Problem & API

Problem Definition

Use TVProblem to define a denoising/reconstruction task:

problem = TotalVariationImageFiltering.TVProblem(
    f;
    lambda,
    spacing = nothing,
    data_fidelity = TotalVariationImageFiltering.L2Fidelity(),
    tv_mode = TotalVariationImageFiltering.IsotropicTV(),
    boundary = TotalVariationImageFiltering.Neumann(),
    constraint = TotalVariationImageFiltering.NoConstraint(),
)

Key inputs:

  • f: AbstractArray{<:AbstractFloat,N} data.
  • lambda: TV weight (>= 0).
  • spacing: nothing, scalar, NTuple{N}, or length-N vector.
  • data_fidelity: L2Fidelity() or PoissonFidelity().
  • tv_mode: IsotropicTV() or AnisotropicTV().
  • boundary: currently Neumann().
  • constraint: NoConstraint(), NonnegativeConstraint(), or BoxConstraint(lower, upper).

TVProblem is immutable, but it stores f by reference.
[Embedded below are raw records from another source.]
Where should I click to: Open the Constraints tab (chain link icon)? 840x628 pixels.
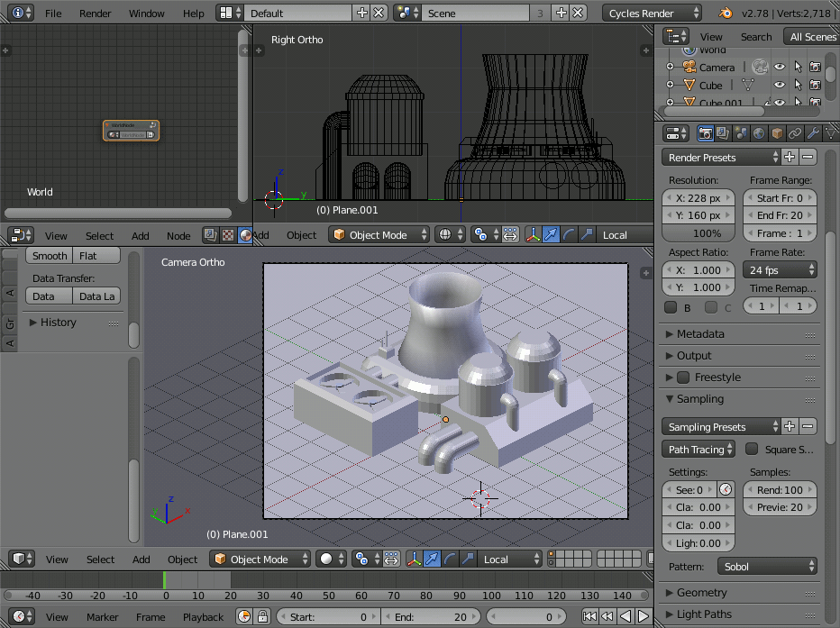[794, 133]
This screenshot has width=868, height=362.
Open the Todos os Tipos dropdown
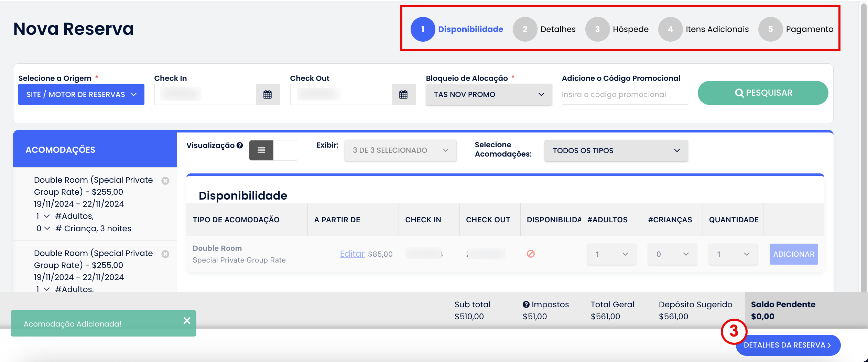pyautogui.click(x=616, y=151)
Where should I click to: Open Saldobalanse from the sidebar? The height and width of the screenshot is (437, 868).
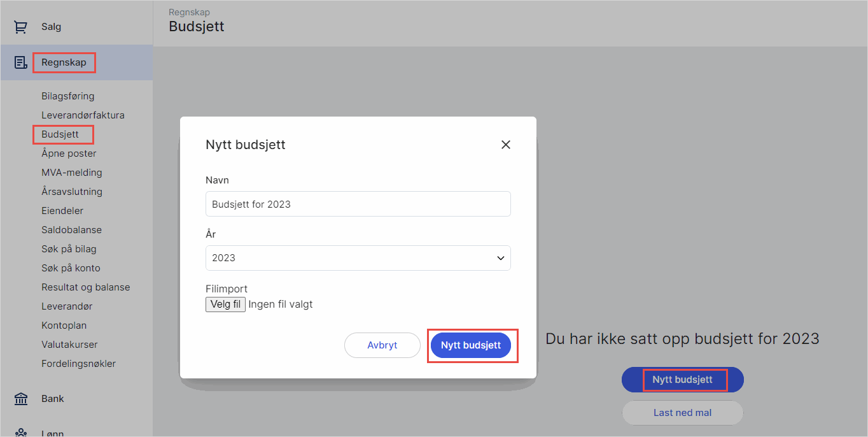(x=71, y=230)
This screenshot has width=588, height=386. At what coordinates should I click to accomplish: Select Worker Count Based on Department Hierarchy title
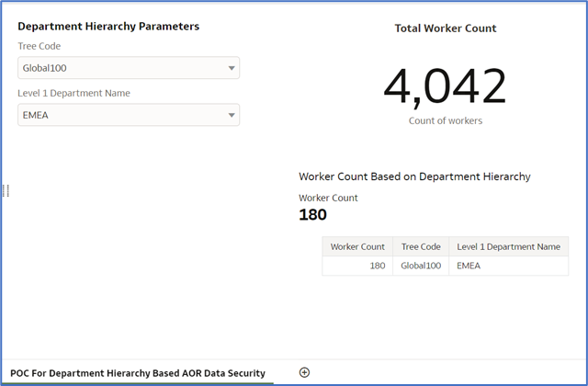pos(414,176)
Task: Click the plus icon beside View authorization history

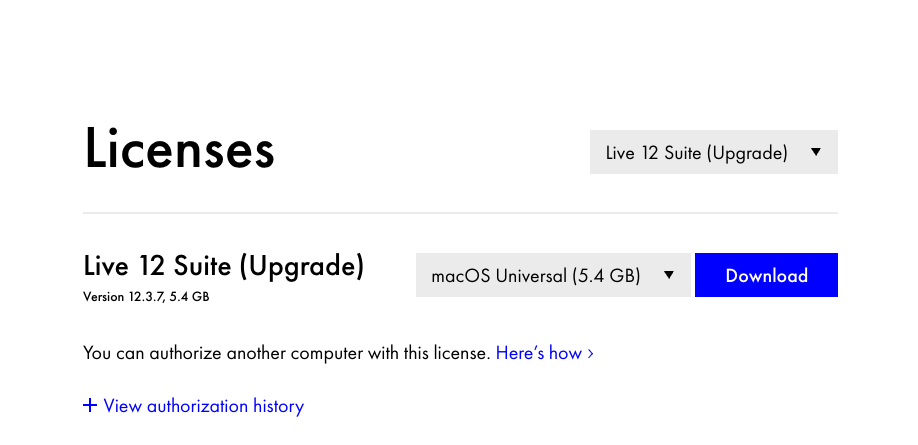Action: [x=90, y=405]
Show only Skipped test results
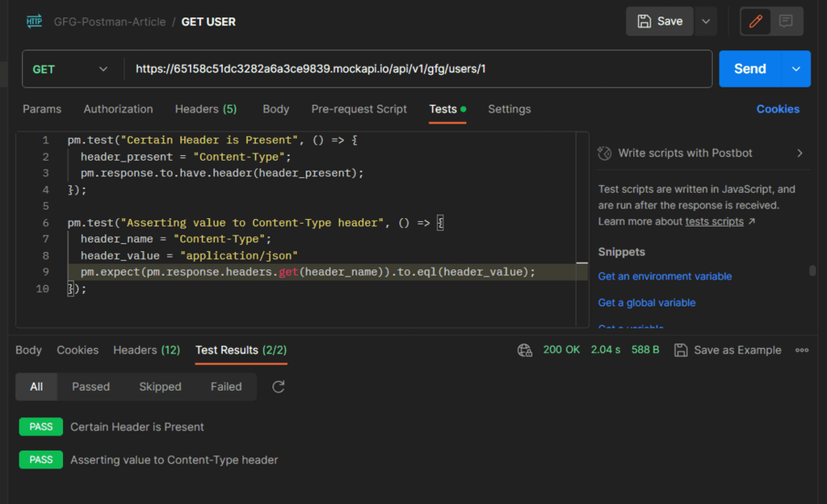 pyautogui.click(x=160, y=387)
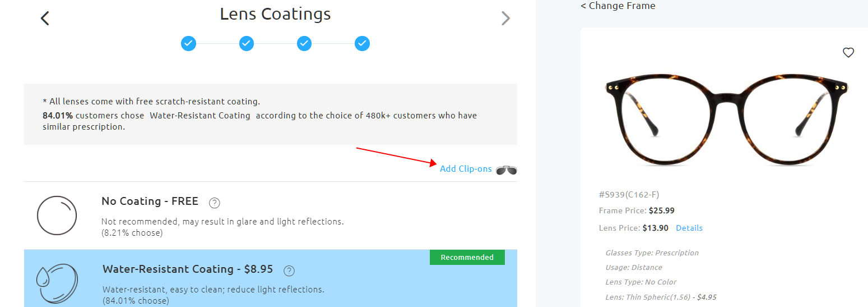868x307 pixels.
Task: Click the third completed step checkmark
Action: click(x=304, y=43)
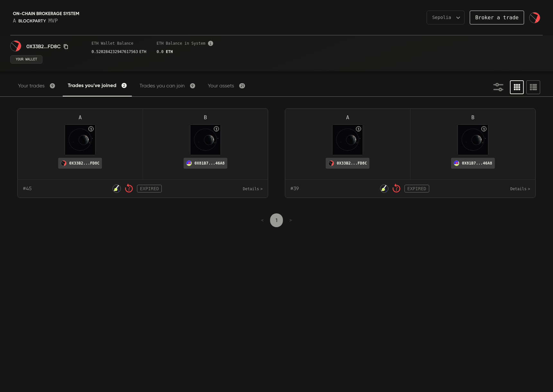Switch to grid view layout
This screenshot has height=392, width=553.
(517, 87)
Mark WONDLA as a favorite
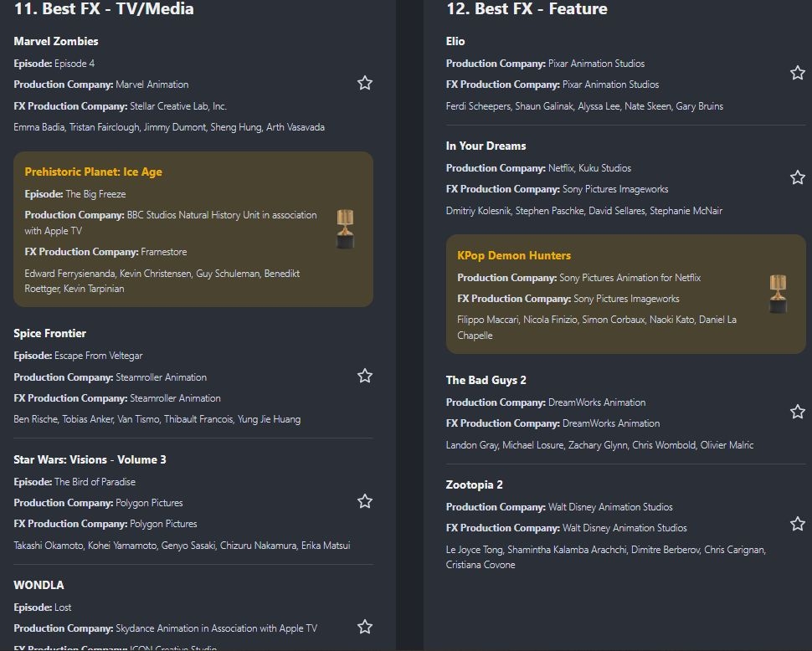This screenshot has width=812, height=651. pos(365,627)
For repeated solves with the same shape/eltype, update f in place (for example copyto!) and reuse the same TVProblem.

Solving a Single Input

Allocate output internally:

u, stats = TotalVariationImageFiltering.solve(problem, TotalVariationImageFiltering.ROFConfig())

Or in place:

u = copy(problem.f)
stats = TotalVariationImageFiltering.solve!(u, problem, TotalVariationImageFiltering.ROFConfig())

stats is:

TotalVariationImageFiltering.SolverStats(iterations, converged, rel_change)

Supported solvers:

  • ROFConfig (ROF model with L2Fidelity).
  • PDHGConfig (L2Fidelity and PoissonFidelity, with optional primal constraints).
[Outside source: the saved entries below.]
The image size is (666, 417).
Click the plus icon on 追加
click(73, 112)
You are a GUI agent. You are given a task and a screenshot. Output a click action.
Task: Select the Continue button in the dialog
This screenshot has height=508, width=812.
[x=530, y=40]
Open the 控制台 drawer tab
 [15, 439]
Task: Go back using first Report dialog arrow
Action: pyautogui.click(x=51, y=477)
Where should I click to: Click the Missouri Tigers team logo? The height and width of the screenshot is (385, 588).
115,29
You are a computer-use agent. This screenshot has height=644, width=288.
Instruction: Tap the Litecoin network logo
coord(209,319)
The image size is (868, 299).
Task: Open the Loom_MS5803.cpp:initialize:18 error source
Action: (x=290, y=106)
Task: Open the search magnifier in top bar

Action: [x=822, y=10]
ROFConfig currently supports only constraint = NoConstraint().

Warm Starts and State Reuse

For repeated solves, pass reusable workspace:

state = TotalVariationImageFiltering.ROFState(problem.f)   # or PDHGState(problem.f)
u = copy(problem.f)
stats = TotalVariationImageFiltering.solve!(u, problem, TotalVariationImageFiltering.ROFConfig(); state = state)

Behavior:

  • For PDHGConfig, u provides primal warm start.
  • For ROFConfig, state.p is the effective warm start; u is copied into the solver buffer and mainly affects the first relative-change check.
  • state.p (dual variable) is retained across calls.
  • State shape/eltype must match the solve buffer.

Batch API

For arrays shaped (spatial..., batch):

u_batch, stats = TotalVariationImageFiltering.solve_batch(
    f_batch,
    TotalVariationImageFiltering.PDHGConfig();
    lambda = 0.1,
    data_fidelity = TotalVariationImageFiltering.L2Fidelity(),
    constraint = TotalVariationImageFiltering.BoxConstraint(0.0, 1.0),
)

TV operators act on spatial axes only; the last axis is batch index.

The batch stats aggregate per-sample results:

  • iterations: max iterations across samples.
  • converged: true only if all samples converged.
  • rel_change: max relative change across samples.